The catalyst for change.

Something was wrong, and I just never could put my finger on it. In the past few years, I became someone I didn't like. Betrayal really turns you into someone you don't recognize. I joined a local support group for women seeking healing in their marriage after betrayal. I don't really know when I first heard of betrayal trauma and what that actually meant, but it validated a lot for me when I did. One of the group leaders told me, "you can't heal from what you don't know" Sometimes, it does help to have a title for what is happening. This helped me to search for new resources as well.

I was struggling. The worse part of betrayal is that you can experience the trauma regardless of knowledge. For years, I believed my husband when we said he wasn't using pornography. In fact, we had open conversations about it and shared what we knew with others in a very public way. In my soul, I was hurting really badly. I was bitter, and I resented him. I couldn't shake it. It was creating division, and no matter how hard I tried to give it to God, He wouldn't take it. Looking back, I know why that was. If it weren't for these feelings, I would have been running further into denial. Things needed to change. Feeling this way served a purpose for what happened next.

One day, the group's same leader stepped out of her comfort zone to express concern for me. My feelings were starting to show up in my behaviors and how I communicated in my support group. I felt a lot of shame when she shared that with me. I felt like my marriage was suffering because of me. If only I could move on, then things would be so much better. I was in denial, and I didn't know until months later, but I wouldn't say I liked being told I wasn't ok. I think we all want to feel like we have things sorted out, and it's hard to hear someone tell us we don't.

So with her encouragement, I knew I needed to start meeting with my therapist regularly. Not long after, I had my first meeting to address my recovery. At this point, we had only invested in my husband's therapy to overcome his struggle with porn. I think it had been a year since I sat across from the therapist and the first time on my own. So now it was my turn. I thought that my relationship with my spouse would improve if I could let go of my pain. After sharing with him; what I was experiencing and finally getting a chance to let all my frustrations out, he validated me. What he shared with me was unexpected. I wasn't healing because my husband was still acting like an addict. I took that to mean; he moved his addictive behaviors to other things. A lot of addicts do this with food, gaming, other substances, and habits. I had to make a shift that I wasn't solely responsible for how things were between us.

Obviously, this session left me feeling better but also worse. I knew I needed to have a conversation with my husband. I needed him to step up in his recovery and start making real, lasting changes for the sake of our marriage and family. I had no idea what to say. So before I left that office, I jokingly asked, "what can I do to get my husband to do what I want?" I will never forget his words, "Consequences are the catalyst for change." I had no idea what this meant for me. I had no idea how to implement it, but I knew who did. So I asked God into this space and to give me the words to speak.
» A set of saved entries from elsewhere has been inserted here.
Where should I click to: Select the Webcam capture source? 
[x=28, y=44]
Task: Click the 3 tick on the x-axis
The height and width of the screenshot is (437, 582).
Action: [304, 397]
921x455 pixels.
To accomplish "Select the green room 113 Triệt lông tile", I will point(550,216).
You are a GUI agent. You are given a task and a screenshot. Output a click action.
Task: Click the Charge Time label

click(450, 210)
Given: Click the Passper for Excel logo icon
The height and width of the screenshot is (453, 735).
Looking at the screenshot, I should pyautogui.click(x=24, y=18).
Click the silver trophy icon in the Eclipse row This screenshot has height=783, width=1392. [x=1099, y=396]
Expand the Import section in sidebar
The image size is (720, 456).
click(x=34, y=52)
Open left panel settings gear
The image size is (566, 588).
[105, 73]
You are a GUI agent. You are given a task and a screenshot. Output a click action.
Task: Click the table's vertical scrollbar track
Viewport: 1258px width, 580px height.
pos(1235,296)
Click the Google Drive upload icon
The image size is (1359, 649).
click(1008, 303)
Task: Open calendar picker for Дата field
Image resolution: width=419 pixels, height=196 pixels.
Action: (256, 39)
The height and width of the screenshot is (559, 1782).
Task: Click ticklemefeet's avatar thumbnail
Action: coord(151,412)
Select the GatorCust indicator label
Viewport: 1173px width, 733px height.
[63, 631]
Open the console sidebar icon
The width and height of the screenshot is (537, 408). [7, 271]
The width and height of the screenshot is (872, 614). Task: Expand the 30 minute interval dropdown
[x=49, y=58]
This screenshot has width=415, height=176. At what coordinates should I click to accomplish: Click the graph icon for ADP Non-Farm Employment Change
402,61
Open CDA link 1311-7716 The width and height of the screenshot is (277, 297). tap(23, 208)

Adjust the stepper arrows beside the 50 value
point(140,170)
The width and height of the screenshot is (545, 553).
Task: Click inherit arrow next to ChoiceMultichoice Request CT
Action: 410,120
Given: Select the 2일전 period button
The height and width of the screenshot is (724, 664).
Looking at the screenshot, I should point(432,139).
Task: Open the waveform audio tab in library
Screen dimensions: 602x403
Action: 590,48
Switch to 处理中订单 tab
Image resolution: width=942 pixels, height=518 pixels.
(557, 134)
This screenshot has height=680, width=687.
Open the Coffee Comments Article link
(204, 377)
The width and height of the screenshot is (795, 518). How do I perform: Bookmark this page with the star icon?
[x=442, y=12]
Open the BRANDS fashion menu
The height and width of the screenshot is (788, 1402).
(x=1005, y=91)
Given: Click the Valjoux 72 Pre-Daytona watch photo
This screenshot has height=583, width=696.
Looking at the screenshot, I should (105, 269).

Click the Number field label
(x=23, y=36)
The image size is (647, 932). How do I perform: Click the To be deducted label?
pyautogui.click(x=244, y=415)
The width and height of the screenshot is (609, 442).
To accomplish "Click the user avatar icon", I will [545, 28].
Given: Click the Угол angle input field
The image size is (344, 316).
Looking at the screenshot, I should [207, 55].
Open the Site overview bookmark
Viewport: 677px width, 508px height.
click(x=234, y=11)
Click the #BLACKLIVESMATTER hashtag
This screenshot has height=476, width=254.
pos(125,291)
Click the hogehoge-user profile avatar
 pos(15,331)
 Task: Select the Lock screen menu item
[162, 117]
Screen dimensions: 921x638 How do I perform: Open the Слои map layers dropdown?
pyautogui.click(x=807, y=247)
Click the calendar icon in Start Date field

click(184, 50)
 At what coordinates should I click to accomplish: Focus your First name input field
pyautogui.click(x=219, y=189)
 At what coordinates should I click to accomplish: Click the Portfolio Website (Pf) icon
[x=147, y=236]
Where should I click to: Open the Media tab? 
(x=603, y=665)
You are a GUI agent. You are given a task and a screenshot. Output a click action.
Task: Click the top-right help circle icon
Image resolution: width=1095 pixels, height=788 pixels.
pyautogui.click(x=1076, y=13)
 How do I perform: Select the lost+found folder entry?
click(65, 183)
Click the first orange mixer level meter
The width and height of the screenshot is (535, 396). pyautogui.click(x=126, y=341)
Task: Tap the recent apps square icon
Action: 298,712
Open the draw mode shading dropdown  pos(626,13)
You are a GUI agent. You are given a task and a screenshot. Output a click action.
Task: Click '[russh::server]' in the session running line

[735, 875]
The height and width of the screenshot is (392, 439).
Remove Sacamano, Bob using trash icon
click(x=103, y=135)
God is so faithful. He knows when we are serious about doing what He wants us to do. In the way that God always works, He orchestrated a moment for me to implement. My husband sat across my office from me, and even now, I don't remember what we were talking about. Eventually, I shared with him how I was feeling and how I was really struggling with where we were in our marriage. What makes me sad is what happened next. By his words, I could see he was not aware of what recovery meant and wasn't interested in hearing my heart in all this. I started to feel unheard and unloved again. I am looking at this man, and my heart was breaking. Why couldn't we come together and heal? The next words out of my mouth scared me, but they weren't mine...."I am going to continue working on my recovery. Right now, I care about the marriage, but as I heal, I may not anymore."

This was the beginning of the end. My words did cause him to change, and he contacted the men's support group that I had been asking him to join for a year. Part of joining that group meant honesty. My whole world was shattered when he was finally honest with me, and I knew after he sat me down not long after that things were never going to be the same.

After years of me believing he had left porn behind, he hadn't. My body knew and was experiencing ongoing trauma. I have since learned that you can't heal from what you continue to experience. You can't heal from betrayal while still being betrayed. The truth is important. You can't heal from what you don't know.